<<<<

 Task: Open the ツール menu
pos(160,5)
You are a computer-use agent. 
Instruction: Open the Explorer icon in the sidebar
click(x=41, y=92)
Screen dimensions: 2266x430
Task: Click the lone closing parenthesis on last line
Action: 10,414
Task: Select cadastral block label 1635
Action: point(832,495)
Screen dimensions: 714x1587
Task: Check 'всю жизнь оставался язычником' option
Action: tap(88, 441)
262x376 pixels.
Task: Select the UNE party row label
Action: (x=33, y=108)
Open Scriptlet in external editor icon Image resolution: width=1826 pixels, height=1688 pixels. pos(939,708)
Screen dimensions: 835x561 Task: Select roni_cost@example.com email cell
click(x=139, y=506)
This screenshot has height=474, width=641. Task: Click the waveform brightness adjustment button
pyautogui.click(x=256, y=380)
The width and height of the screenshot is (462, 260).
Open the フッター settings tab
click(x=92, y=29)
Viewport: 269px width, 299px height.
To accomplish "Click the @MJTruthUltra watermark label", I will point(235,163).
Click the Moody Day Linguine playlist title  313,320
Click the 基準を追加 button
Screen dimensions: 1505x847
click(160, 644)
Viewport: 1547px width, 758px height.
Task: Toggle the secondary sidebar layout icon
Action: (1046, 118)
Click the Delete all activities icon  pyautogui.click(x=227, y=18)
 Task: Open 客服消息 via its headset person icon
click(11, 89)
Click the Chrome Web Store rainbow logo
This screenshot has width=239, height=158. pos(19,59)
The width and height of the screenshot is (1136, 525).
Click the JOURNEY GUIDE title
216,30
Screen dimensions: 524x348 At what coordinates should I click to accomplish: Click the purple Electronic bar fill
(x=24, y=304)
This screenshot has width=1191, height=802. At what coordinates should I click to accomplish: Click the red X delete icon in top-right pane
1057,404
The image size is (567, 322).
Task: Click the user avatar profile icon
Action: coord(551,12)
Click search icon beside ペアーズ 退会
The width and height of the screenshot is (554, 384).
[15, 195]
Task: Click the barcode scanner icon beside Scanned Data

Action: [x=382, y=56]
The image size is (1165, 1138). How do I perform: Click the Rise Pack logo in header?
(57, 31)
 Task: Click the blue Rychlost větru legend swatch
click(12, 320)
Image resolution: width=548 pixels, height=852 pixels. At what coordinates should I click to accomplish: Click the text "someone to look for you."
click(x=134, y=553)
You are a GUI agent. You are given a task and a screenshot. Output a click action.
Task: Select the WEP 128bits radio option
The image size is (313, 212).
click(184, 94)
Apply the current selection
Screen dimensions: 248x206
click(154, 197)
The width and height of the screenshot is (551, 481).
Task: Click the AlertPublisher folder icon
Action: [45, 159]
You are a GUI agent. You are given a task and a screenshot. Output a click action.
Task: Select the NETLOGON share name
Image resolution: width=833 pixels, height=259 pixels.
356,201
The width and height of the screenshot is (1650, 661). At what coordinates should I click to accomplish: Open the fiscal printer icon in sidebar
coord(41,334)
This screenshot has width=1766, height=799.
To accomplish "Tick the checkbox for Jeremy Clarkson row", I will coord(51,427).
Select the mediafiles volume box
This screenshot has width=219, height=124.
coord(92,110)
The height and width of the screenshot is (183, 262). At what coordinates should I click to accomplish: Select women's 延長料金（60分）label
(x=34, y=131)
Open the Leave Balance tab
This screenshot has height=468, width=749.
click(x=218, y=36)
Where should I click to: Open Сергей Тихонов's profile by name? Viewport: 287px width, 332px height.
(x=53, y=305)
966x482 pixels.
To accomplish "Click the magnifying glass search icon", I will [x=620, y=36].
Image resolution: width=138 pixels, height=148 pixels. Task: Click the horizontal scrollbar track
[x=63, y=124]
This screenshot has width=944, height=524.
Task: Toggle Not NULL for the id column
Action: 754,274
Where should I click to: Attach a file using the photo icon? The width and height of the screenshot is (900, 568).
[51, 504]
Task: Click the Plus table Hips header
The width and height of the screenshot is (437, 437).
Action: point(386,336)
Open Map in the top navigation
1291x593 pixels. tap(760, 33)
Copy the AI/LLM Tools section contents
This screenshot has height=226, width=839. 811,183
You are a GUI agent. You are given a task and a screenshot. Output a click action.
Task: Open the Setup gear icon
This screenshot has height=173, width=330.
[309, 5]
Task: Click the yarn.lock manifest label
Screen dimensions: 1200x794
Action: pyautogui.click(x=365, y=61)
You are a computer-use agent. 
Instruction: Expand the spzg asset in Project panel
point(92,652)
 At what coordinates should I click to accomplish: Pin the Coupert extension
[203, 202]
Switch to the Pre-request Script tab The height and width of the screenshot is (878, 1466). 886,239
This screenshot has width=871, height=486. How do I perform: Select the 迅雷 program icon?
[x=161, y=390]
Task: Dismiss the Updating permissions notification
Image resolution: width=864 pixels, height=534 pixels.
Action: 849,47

>>>>

• SHORT EXERCISE
Reproduce all of the items above word for word, with no changes.

• FULL SOLUTION
 Task: Open the ツール menu
pos(160,5)
You are a computer-use agent. 
Instruction: Open the Explorer icon in the sidebar
click(x=41, y=92)
Screen dimensions: 2266x430
Task: Click the lone closing parenthesis on last line
Action: 10,414
Task: Select cadastral block label 1635
Action: point(832,495)
Screen dimensions: 714x1587
Task: Check 'всю жизнь оставался язычником' option
Action: tap(88, 441)
262x376 pixels.
Task: Select the UNE party row label
Action: (x=33, y=108)
Open Scriptlet in external editor icon Image resolution: width=1826 pixels, height=1688 pixels. pos(939,708)
Screen dimensions: 835x561 Task: Select roni_cost@example.com email cell
click(x=139, y=506)
This screenshot has height=474, width=641. Task: Click the waveform brightness adjustment button
pyautogui.click(x=256, y=380)
The width and height of the screenshot is (462, 260).
Open the フッター settings tab
click(x=92, y=29)
Viewport: 269px width, 299px height.
To accomplish "Click the @MJTruthUltra watermark label", I will point(235,163).
Click the Moody Day Linguine playlist title  313,320
Click the 基準を追加 button
Screen dimensions: 1505x847
click(160, 644)
Viewport: 1547px width, 758px height.
Task: Toggle the secondary sidebar layout icon
Action: (1046, 118)
Click the Delete all activities icon  pyautogui.click(x=227, y=18)
 Task: Open 客服消息 via its headset person icon
click(11, 89)
Click the Chrome Web Store rainbow logo
This screenshot has width=239, height=158. pos(19,59)
The width and height of the screenshot is (1136, 525).
Click the JOURNEY GUIDE title
216,30
Screen dimensions: 524x348 At what coordinates should I click to accomplish: Click the purple Electronic bar fill
(x=24, y=304)
This screenshot has width=1191, height=802. At what coordinates should I click to accomplish: Click the red X delete icon in top-right pane
1057,404
The image size is (567, 322).
Task: Click the user avatar profile icon
Action: coord(551,12)
Click search icon beside ペアーズ 退会
The width and height of the screenshot is (554, 384).
[15, 195]
Task: Click the barcode scanner icon beside Scanned Data

Action: [x=382, y=56]
The image size is (1165, 1138). How do I perform: Click the Rise Pack logo in header?
(57, 31)
 Task: Click the blue Rychlost větru legend swatch
click(12, 320)
Image resolution: width=548 pixels, height=852 pixels. At what coordinates should I click to accomplish: Click the text "someone to look for you."
click(x=134, y=553)
You are a GUI agent. You are given a task and a screenshot. Output a click action.
Task: Select the WEP 128bits radio option
The image size is (313, 212).
click(184, 94)
Apply the current selection
Screen dimensions: 248x206
click(154, 197)
The width and height of the screenshot is (551, 481).
Task: Click the AlertPublisher folder icon
Action: [45, 159]
You are a GUI agent. You are given a task and a screenshot. Output a click action.
Task: Select the NETLOGON share name
Image resolution: width=833 pixels, height=259 pixels.
356,201
The width and height of the screenshot is (1650, 661). At what coordinates should I click to accomplish: Open the fiscal printer icon in sidebar
coord(41,334)
This screenshot has width=1766, height=799.
To accomplish "Tick the checkbox for Jeremy Clarkson row", I will coord(51,427).
Select the mediafiles volume box
This screenshot has width=219, height=124.
coord(92,110)
The height and width of the screenshot is (183, 262). At what coordinates should I click to accomplish: Select women's 延長料金（60分）label
(x=34, y=131)
Open the Leave Balance tab
This screenshot has height=468, width=749.
click(x=218, y=36)
Where should I click to: Open Сергей Тихонов's profile by name? Viewport: 287px width, 332px height.
(x=53, y=305)
966x482 pixels.
To accomplish "Click the magnifying glass search icon", I will [x=620, y=36].
Image resolution: width=138 pixels, height=148 pixels. Task: Click the horizontal scrollbar track
[x=63, y=124]
This screenshot has width=944, height=524.
Task: Toggle Not NULL for the id column
Action: 754,274
Where should I click to: Attach a file using the photo icon? The width and height of the screenshot is (900, 568).
[51, 504]
Task: Click the Plus table Hips header
The width and height of the screenshot is (437, 437).
Action: point(386,336)
Open Map in the top navigation
1291x593 pixels. tap(760, 33)
Copy the AI/LLM Tools section contents
This screenshot has height=226, width=839. 811,183
You are a GUI agent. You are given a task and a screenshot. Output a click action.
Task: Open the Setup gear icon
This screenshot has height=173, width=330.
[309, 5]
Task: Click the yarn.lock manifest label
Screen dimensions: 1200x794
Action: pyautogui.click(x=365, y=61)
You are a computer-use agent. 
Instruction: Expand the spzg asset in Project panel
point(92,652)
 At what coordinates should I click to accomplish: Pin the Coupert extension
[203, 202]
Switch to the Pre-request Script tab The height and width of the screenshot is (878, 1466). 886,239
This screenshot has width=871, height=486. How do I perform: Select the 迅雷 program icon?
[x=161, y=390]
Task: Dismiss the Updating permissions notification
Image resolution: width=864 pixels, height=534 pixels.
Action: 849,47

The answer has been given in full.